My younger brother, also happily married and with three teenage children of his own, was in a more stable state than I was myself and was able to take on some of the responsibility for looking after my mother.
Negative answers about my own life were the first to come to mind. I didn’t want to follow alone the post retirement life my wife and I had planned together. Nor did I want to live alone in the house in Northumberland or the flat in Kent (to retain a base near friends and family) we had bought when compelled by job changes to sell our family home in Surrey.
I had been pretty active physically throughout my life, enjoying cycling and sport of various forms and remembered my curiosity about far-flung places and people. So, my new lifestyle would need to include travel and physical activity – what could I try?
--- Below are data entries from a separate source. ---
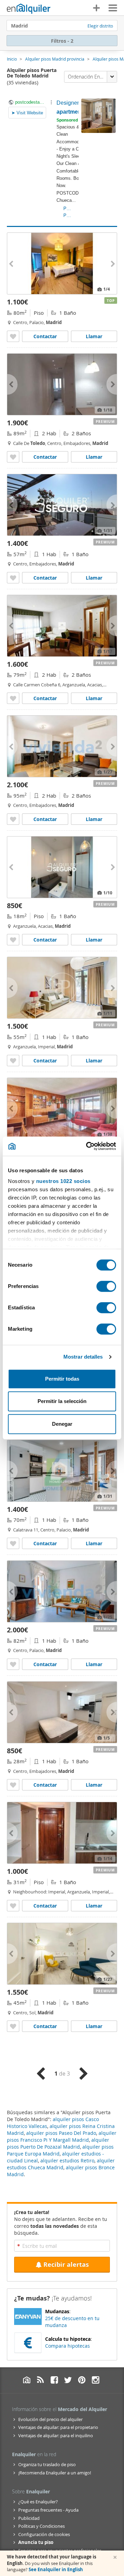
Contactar (45, 336)
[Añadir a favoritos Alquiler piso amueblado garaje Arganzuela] (13, 698)
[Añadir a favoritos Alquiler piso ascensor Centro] (13, 577)
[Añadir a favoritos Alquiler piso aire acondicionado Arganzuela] (13, 939)
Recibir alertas (66, 2264)
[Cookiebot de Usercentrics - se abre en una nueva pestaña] (87, 1146)
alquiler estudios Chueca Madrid (61, 2164)
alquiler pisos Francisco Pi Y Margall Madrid (61, 2136)
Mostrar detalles (83, 1357)
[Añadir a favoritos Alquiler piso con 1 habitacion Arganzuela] (13, 1060)
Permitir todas (62, 1379)
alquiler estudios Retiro (67, 2160)
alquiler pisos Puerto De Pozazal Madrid (58, 2143)
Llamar (94, 336)
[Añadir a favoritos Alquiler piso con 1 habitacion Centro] (13, 1664)
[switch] (106, 1286)
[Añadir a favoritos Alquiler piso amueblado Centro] (13, 2026)
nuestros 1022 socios (63, 1181)
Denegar (62, 1424)
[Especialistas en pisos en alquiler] (28, 8)
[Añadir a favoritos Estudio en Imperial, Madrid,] (13, 1905)
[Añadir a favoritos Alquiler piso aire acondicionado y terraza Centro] (13, 819)
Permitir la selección (62, 1401)
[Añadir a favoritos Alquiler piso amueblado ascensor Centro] (13, 1543)
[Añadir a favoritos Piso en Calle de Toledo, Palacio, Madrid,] (13, 457)
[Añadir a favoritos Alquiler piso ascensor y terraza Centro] (13, 336)
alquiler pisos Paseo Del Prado (61, 2133)
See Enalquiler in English (56, 2569)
Remembering I’d enjoyed books by people who had first lived in the normal world then taken up sailing in later life I wondered if that lifestyle would satisfy my needs. Map Publisher Francis Chichester and Greengrocer Alec Rose had both been knighted for their accomplishments and whilst I had no ambition to set records or be publicly honoured I did think long distance sailing sounded suitably interesting and adventurous.
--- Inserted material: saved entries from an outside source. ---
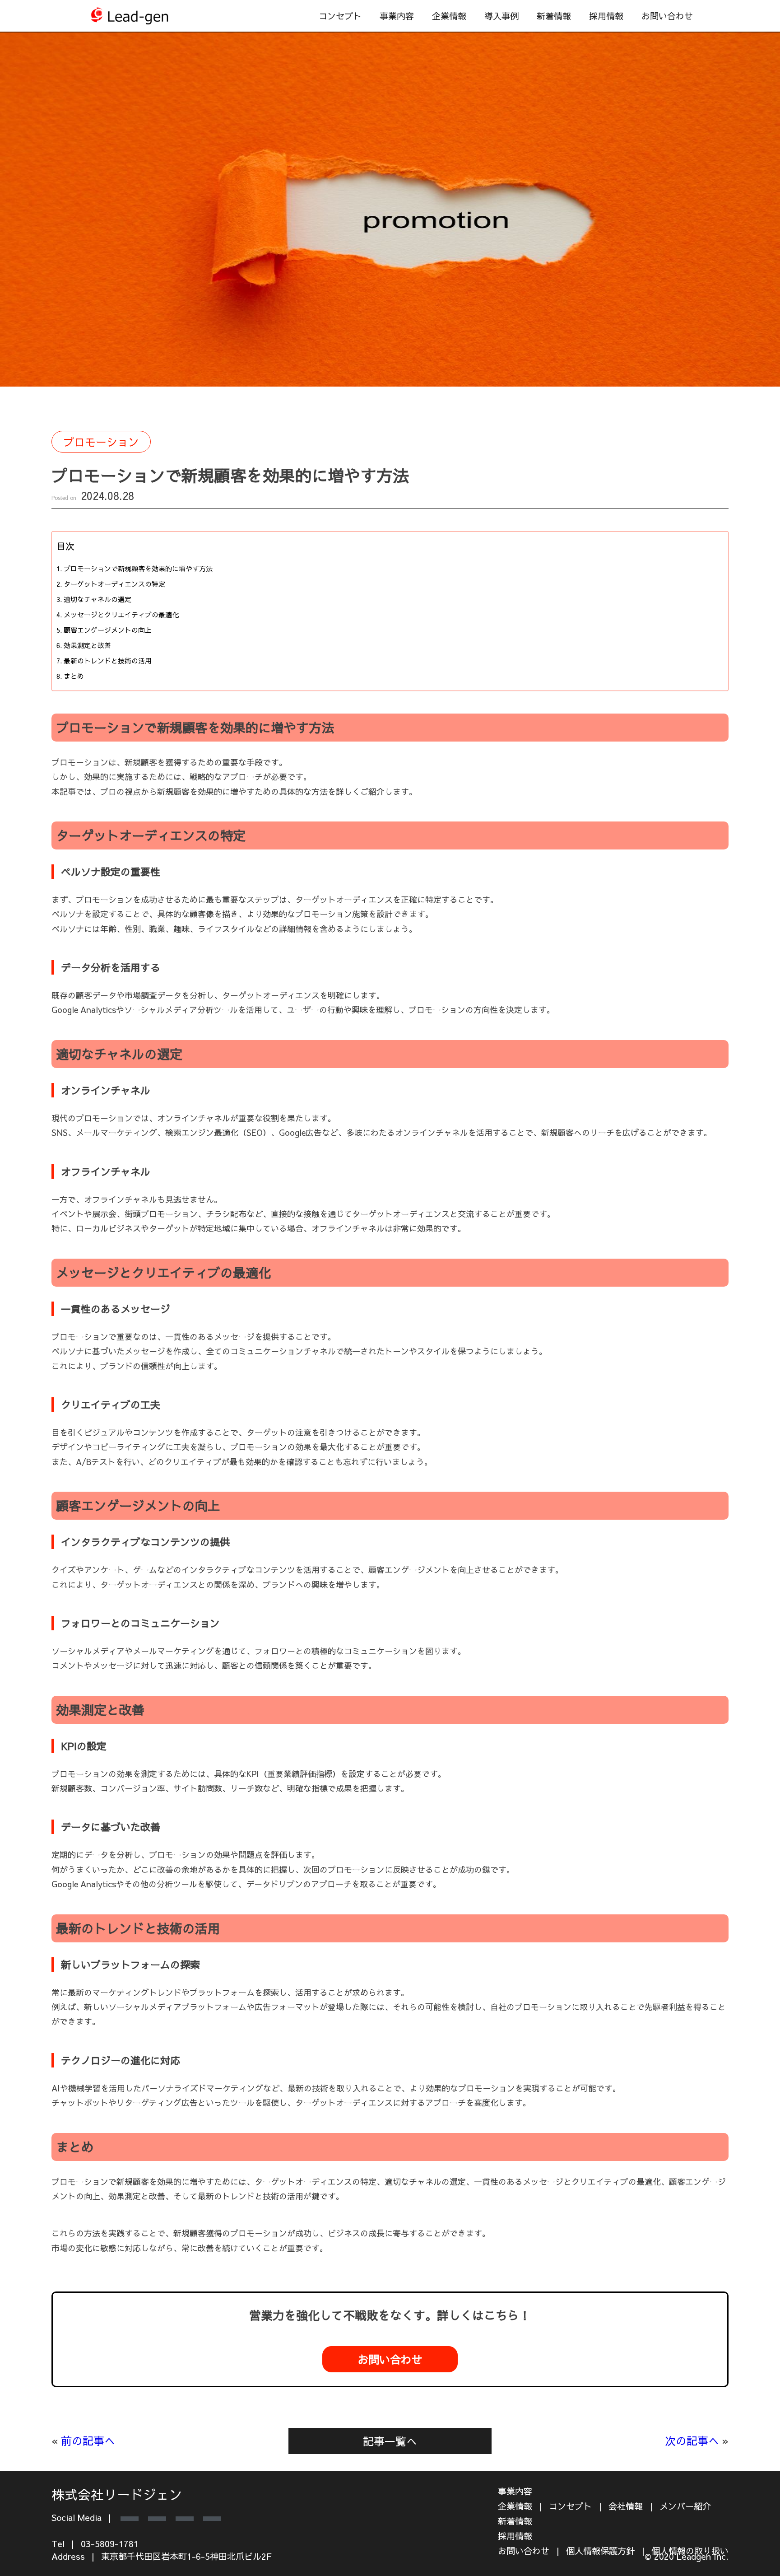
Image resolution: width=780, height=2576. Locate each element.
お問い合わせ (667, 16)
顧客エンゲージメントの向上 (108, 630)
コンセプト (340, 16)
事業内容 (515, 2491)
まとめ (74, 676)
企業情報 (449, 16)
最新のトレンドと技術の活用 (108, 660)
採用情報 (606, 16)
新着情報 (554, 16)
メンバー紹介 (685, 2506)
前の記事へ (88, 2440)
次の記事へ (692, 2440)
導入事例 (501, 16)
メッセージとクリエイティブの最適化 (121, 614)
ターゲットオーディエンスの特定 (114, 583)
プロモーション (101, 441)
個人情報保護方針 (600, 2551)
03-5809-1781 (110, 2543)
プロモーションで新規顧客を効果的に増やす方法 (138, 568)
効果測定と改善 (87, 645)
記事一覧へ (390, 2441)
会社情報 (625, 2506)
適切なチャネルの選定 (97, 599)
So, I immersed myself in learning as much as I could as quickly as I could both by reading and by attending a sailing school each weekend during the last few months of my employment before retirement on my 60th birthday.
At this time the Internet was still in its infancy so my reading mainly consisted of the monthly UK Yachting Magazines and older books like Joshua Slocum’s “Sailing Alone Around the World” and Adlard Cole’s “Heavy Weather Sailing”.
I didn’t know at this stage whether my reading and attendance at sailing school would lead to dismissing the idea of cruising as a fantasy or encourage me to pursue it further. Doing both certainly helped me avoid falling into depression or despair following the demise of my wife and father.